利用人工智能技术实现文档自动翻译和保存 Implementing Document Translation and Storage Using Artificial Intelligence

Roger · June 3

背景与相关技术 Background and Related Technologies

- 简要介绍 OpenAI 和 Llama-Parse。 Briefly introduce OpenAI and Llama-Parse.
- 解释如何利用 Google Colab 和 Google Drive 实现文件的读取和保存。 Explain how to use Google Colab and Google Drive to read and save files.
项目设置与环境配置 Project Setup and Environment Configuration
- 详细描述如何在 Google Colab 上设置项目。 Detail how to set up a project on Google Colab.
- 安装所需的 Python 库。 Install the necessary Python libraries.
- 挂载 Google Drive 并配置 API 密钥。 Mount Google Drive and configure API keys.
PDF 文件加载与解析 PDF File Loading and Parsing
- 使用 Llama-Parse 加载和解析 PDF 文件。 Use Llama-Parse to load and parse PDF files.
- 将解析结果转换为 Markdown 文本。 Convert the parsed results into Markdown text.
文本翻译 Text Translation
- 使用 OpenAI 的 ChatGPT 模型进行文本翻译。 Use OpenAI's ChatGPT model for text translation.
- 详细说明如何编写翻译函数。 Explain in detail how to write the translation function.
保存翻译结果 Saving Translation Results
- 将翻译后的文本保存为PDF 文件。 Save the translated text as a PDF file.
- 介绍使用 python-docx 和 fpdf 库来实现这一功能。 Introduce how to use the python-docx and fpdf libraries to achieve this functionality.
项目优化与用户体验提升 Project Optimization and User Experience Improvement
- 使用 Google Colab 表单简化用户输入。 Simplify user input using Google Colab forms.
- 提供代码优化建议和注意事项。 Provide code optimization suggestions and considerations.
结论 Conclusion
- 总结项目实现的过程和效果。 Summarize the implementation process and effects of the project.
- 展望未来可能的改进和扩展方向。 Look forward to possible improvements and expansion directions in the future.

视频中所使用的代码示例（亲测好用！）：https://colab.research.google.com/github/ywchiu/largitdata/blob/master/code/Course_242.ipynb

在 Google Colab 上设置一个新项目并进行文件翻译的步骤如下：

第一步：创建一个新的 Colab 笔记本

打开 Google Colab.

· · · ·

**练习任务**
1. 根据阅读文本回答下列问题：
(a) 加载和解析 PDF 文件用的是什么工具？
(b) 文本翻译使用哪家公司的哪个模型？
(c) 保存翻译结果时介绍了哪两个库？
2. 将阅读文本中以“项目设置与环境配置”开头的那一段压缩成一句话，保留主要内容。

**所给材料**
· · · ·

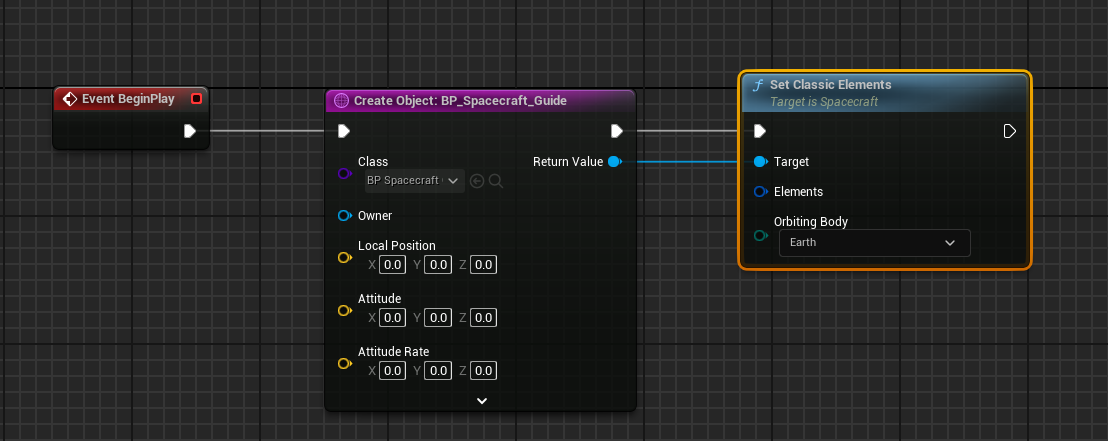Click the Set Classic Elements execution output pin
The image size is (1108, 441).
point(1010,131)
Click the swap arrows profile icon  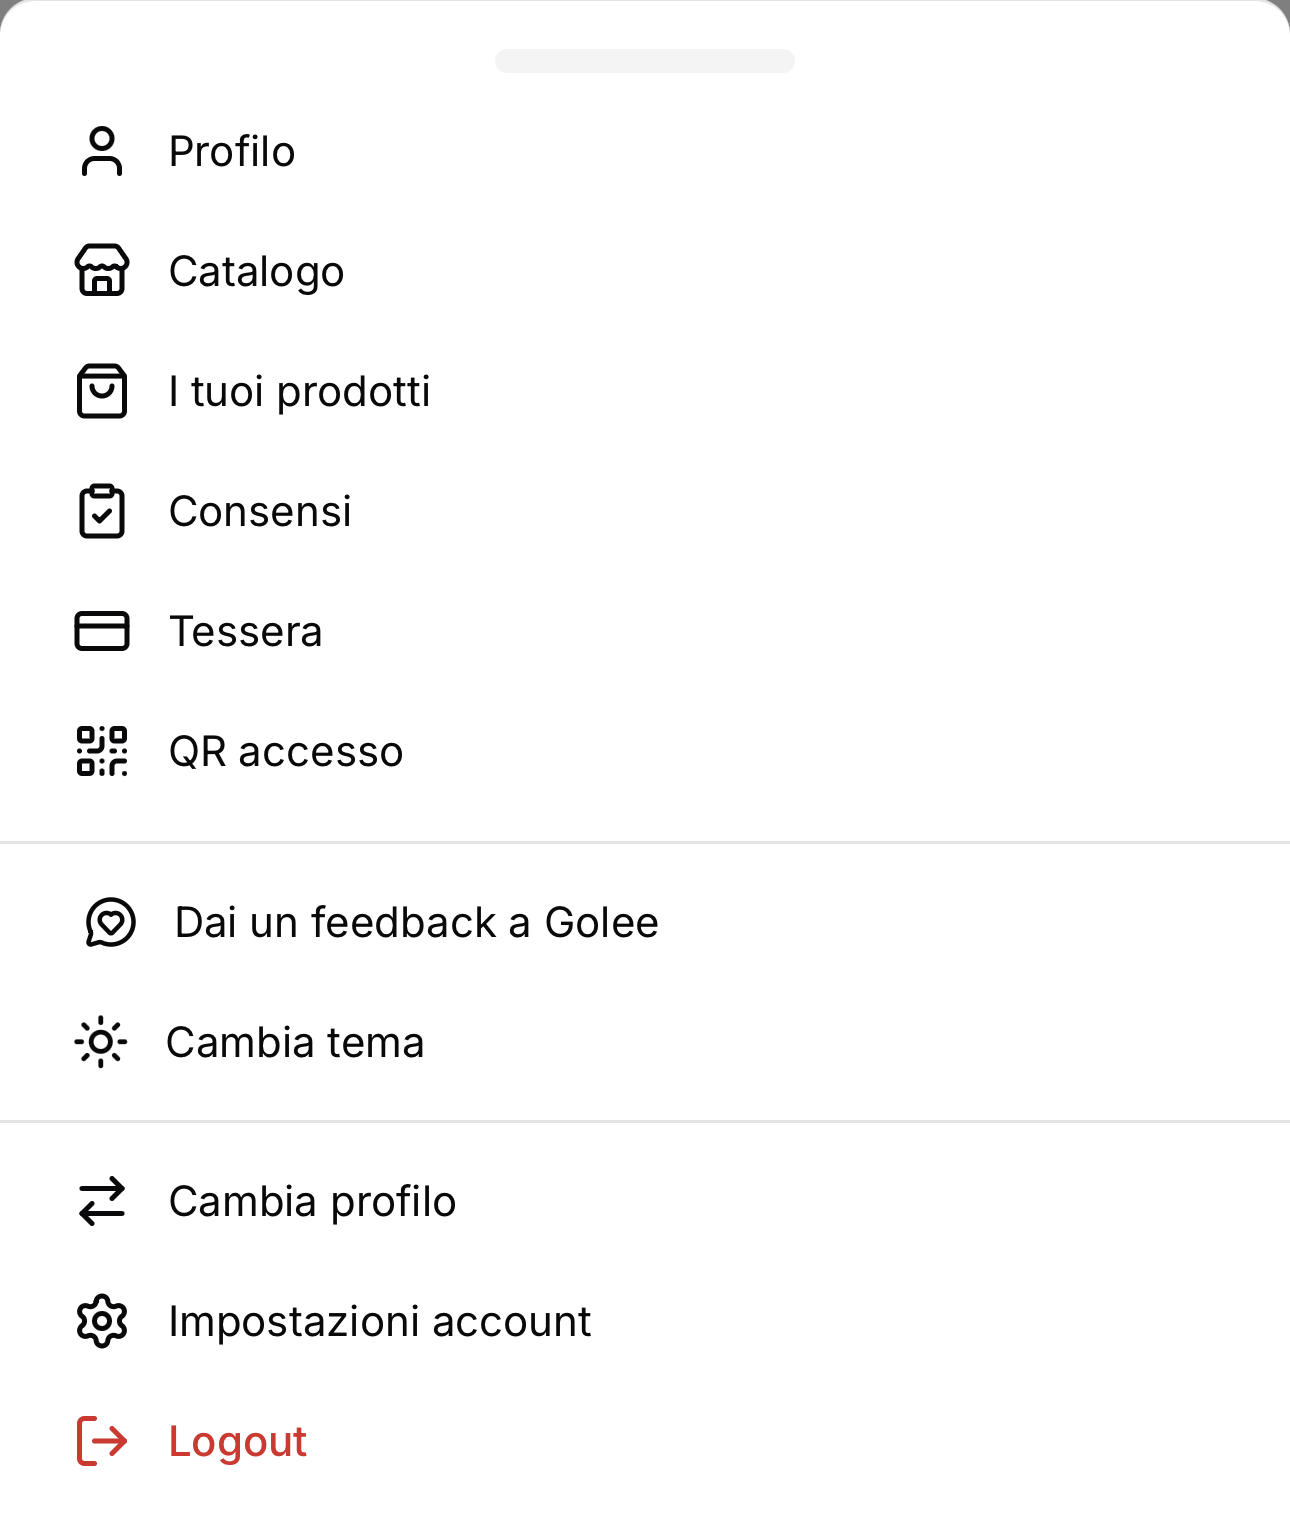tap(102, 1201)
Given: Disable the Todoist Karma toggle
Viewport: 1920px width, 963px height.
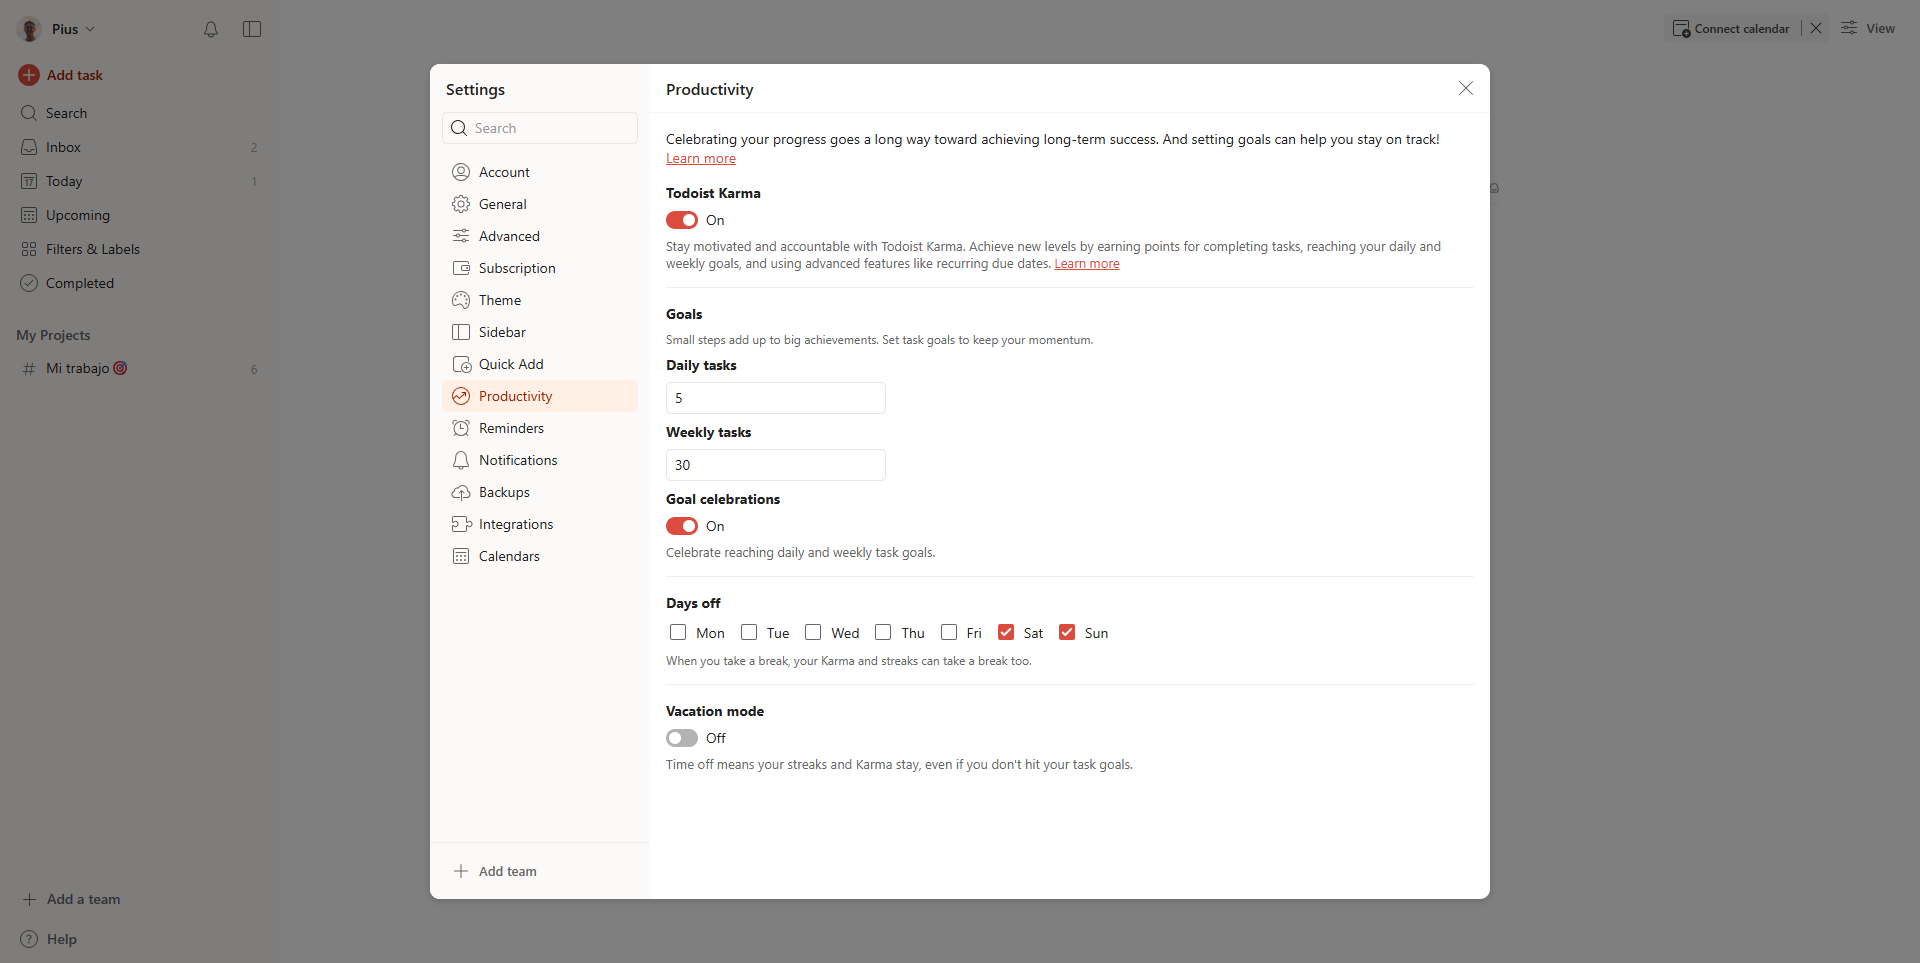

· · · ·

**各题答案**
1.
(a) Llama-Parse。
(b) OpenAI 的 ChatGPT 模型。
(c) python-docx 和 fpdf。

2. 在 Google Colab 上设置项目，安装所需的 Python 库，再挂载 Google Drive 并配置 API 密钥。